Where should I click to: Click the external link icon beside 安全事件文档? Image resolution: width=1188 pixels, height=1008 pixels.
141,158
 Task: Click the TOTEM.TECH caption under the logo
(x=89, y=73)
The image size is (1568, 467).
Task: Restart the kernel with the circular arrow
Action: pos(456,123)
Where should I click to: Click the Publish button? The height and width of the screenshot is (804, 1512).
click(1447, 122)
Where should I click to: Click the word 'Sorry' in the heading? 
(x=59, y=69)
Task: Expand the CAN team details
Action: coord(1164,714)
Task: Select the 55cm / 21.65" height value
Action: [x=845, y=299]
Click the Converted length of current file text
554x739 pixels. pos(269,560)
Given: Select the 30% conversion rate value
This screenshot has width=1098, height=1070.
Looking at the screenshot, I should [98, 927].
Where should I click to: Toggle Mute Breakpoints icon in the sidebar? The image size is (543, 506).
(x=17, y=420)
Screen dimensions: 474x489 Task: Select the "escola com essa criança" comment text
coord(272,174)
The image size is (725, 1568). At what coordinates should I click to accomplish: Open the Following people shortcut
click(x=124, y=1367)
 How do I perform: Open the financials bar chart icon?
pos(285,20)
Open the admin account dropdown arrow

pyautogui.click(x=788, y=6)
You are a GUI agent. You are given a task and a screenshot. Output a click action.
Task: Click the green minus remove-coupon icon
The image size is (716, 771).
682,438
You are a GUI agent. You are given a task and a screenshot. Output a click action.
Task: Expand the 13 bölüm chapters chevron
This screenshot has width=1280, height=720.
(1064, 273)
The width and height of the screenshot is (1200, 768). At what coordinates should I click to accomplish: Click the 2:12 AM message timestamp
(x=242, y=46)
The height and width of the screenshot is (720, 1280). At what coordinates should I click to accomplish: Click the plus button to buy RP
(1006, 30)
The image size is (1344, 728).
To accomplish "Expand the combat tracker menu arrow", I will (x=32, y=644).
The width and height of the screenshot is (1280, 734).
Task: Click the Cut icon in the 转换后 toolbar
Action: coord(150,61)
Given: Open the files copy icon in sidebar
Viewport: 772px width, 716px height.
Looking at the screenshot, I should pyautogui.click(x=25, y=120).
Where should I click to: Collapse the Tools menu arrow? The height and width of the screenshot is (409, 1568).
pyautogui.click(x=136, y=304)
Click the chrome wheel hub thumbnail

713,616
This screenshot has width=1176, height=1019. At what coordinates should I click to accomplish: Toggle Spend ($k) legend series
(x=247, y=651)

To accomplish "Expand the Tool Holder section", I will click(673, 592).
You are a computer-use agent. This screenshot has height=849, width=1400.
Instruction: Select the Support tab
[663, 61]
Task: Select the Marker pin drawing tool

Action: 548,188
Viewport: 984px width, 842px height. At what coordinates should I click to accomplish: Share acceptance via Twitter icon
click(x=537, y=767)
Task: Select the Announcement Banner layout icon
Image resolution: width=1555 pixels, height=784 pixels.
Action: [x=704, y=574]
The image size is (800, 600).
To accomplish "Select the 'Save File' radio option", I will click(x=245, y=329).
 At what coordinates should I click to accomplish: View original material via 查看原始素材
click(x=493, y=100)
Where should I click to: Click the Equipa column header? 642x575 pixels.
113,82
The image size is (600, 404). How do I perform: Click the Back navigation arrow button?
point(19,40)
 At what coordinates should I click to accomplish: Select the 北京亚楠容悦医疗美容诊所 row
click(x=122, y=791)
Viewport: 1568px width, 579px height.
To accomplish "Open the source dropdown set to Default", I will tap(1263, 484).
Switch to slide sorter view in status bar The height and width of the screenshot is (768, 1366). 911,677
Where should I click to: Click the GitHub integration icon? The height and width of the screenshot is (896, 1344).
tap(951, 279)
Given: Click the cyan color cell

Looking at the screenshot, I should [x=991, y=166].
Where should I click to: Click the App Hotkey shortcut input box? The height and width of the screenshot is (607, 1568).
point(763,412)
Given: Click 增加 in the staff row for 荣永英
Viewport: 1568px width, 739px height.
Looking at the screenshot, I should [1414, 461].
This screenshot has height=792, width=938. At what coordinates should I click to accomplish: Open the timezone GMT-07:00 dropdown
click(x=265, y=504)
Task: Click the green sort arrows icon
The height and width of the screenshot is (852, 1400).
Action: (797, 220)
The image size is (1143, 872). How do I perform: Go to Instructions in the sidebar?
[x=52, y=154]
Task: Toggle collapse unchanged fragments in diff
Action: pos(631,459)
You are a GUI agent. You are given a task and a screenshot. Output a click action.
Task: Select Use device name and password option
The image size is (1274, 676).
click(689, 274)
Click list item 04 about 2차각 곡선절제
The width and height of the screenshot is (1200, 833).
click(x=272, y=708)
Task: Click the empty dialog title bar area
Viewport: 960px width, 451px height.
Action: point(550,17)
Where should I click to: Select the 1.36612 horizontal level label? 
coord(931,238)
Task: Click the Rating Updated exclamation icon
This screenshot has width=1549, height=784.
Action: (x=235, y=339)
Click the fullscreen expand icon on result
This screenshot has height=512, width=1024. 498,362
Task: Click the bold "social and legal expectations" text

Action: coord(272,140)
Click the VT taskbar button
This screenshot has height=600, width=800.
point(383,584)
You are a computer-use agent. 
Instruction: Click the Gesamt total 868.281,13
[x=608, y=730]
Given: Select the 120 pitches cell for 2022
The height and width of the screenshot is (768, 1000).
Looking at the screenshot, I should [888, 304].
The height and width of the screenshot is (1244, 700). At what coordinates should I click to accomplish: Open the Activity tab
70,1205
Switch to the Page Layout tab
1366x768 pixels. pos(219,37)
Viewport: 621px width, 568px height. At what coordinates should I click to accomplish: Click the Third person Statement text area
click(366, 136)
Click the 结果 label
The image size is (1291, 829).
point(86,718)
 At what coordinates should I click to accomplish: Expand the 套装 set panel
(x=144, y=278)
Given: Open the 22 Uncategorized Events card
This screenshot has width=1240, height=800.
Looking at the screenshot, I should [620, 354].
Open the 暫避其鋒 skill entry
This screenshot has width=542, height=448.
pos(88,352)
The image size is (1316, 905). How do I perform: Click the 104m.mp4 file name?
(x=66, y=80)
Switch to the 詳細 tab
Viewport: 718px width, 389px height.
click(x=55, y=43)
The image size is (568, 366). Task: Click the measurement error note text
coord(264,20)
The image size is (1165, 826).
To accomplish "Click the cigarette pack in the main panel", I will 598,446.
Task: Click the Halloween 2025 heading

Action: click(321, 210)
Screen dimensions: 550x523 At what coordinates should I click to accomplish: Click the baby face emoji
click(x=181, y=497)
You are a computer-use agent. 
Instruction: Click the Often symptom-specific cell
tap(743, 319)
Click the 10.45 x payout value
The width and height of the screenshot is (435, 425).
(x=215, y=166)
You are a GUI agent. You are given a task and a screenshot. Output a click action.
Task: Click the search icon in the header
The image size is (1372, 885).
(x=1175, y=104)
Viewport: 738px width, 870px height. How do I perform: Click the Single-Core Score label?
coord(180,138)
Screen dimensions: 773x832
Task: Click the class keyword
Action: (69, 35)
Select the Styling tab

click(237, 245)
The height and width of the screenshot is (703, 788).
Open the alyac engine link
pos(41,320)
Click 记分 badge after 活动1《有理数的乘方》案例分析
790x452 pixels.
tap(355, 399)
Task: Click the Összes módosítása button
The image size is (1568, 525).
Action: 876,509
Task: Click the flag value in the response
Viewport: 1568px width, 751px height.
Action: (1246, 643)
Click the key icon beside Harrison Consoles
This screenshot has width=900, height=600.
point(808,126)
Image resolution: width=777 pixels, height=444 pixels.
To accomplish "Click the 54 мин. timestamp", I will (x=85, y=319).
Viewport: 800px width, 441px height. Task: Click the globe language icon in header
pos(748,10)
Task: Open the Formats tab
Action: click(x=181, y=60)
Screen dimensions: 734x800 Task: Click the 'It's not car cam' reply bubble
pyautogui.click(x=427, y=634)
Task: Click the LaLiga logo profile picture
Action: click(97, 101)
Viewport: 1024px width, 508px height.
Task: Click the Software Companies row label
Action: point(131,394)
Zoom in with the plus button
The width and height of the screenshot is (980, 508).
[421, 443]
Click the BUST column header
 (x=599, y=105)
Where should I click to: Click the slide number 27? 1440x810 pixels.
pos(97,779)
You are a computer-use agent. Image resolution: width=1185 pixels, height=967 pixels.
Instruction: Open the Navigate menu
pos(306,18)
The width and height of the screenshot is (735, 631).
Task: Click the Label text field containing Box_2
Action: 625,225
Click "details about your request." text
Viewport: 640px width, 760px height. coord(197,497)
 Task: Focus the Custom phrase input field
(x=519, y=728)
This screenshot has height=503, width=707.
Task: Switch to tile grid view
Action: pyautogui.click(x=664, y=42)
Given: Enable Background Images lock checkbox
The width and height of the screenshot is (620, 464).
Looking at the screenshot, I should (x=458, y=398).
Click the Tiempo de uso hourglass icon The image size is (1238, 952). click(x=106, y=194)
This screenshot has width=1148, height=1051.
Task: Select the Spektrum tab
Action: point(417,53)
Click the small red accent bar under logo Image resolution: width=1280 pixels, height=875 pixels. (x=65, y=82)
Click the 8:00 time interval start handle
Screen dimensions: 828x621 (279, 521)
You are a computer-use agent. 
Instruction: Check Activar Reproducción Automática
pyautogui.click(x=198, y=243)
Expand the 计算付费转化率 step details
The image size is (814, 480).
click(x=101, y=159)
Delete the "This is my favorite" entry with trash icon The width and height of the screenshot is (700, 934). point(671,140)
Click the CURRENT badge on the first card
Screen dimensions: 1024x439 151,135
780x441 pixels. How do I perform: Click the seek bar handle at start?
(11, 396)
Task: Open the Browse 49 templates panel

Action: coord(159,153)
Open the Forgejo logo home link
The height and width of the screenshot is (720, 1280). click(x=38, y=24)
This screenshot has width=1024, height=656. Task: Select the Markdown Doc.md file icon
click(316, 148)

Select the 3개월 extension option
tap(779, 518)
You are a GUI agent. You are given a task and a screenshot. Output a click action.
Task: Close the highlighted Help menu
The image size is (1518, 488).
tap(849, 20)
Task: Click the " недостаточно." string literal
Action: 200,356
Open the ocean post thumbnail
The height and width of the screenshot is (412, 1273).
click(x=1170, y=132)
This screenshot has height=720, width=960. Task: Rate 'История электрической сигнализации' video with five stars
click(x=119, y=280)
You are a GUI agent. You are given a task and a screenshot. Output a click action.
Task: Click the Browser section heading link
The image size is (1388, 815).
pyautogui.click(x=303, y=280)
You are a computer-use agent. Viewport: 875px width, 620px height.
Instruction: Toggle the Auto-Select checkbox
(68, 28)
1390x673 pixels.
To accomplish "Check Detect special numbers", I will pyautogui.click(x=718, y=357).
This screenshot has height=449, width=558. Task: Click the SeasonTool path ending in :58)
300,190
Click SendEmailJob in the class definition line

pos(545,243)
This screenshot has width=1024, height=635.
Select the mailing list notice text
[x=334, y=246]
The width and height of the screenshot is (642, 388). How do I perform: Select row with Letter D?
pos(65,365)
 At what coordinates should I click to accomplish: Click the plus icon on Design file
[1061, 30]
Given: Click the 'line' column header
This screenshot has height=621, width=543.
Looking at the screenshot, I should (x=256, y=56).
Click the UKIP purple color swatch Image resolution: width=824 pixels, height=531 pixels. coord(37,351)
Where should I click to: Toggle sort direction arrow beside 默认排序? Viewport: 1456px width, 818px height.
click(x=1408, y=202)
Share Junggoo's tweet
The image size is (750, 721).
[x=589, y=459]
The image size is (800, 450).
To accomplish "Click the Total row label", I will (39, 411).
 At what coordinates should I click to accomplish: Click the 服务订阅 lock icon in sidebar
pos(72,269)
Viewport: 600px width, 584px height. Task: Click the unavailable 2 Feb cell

= = =

ASSIGNMENT: The response should hold exactly the lines starting at the line with "on Design file" and ending at the line with "Click the UKIP", and no other line of the material above.

RESPONSE TO THIS TASK:
 At what coordinates should I click to accomplish: Click the plus icon on Design file
[1061, 30]
Given: Click the 'line' column header
This screenshot has height=621, width=543.
Looking at the screenshot, I should (x=256, y=56).
Click the UKIP purple color swatch Image resolution: width=824 pixels, height=531 pixels. coord(37,351)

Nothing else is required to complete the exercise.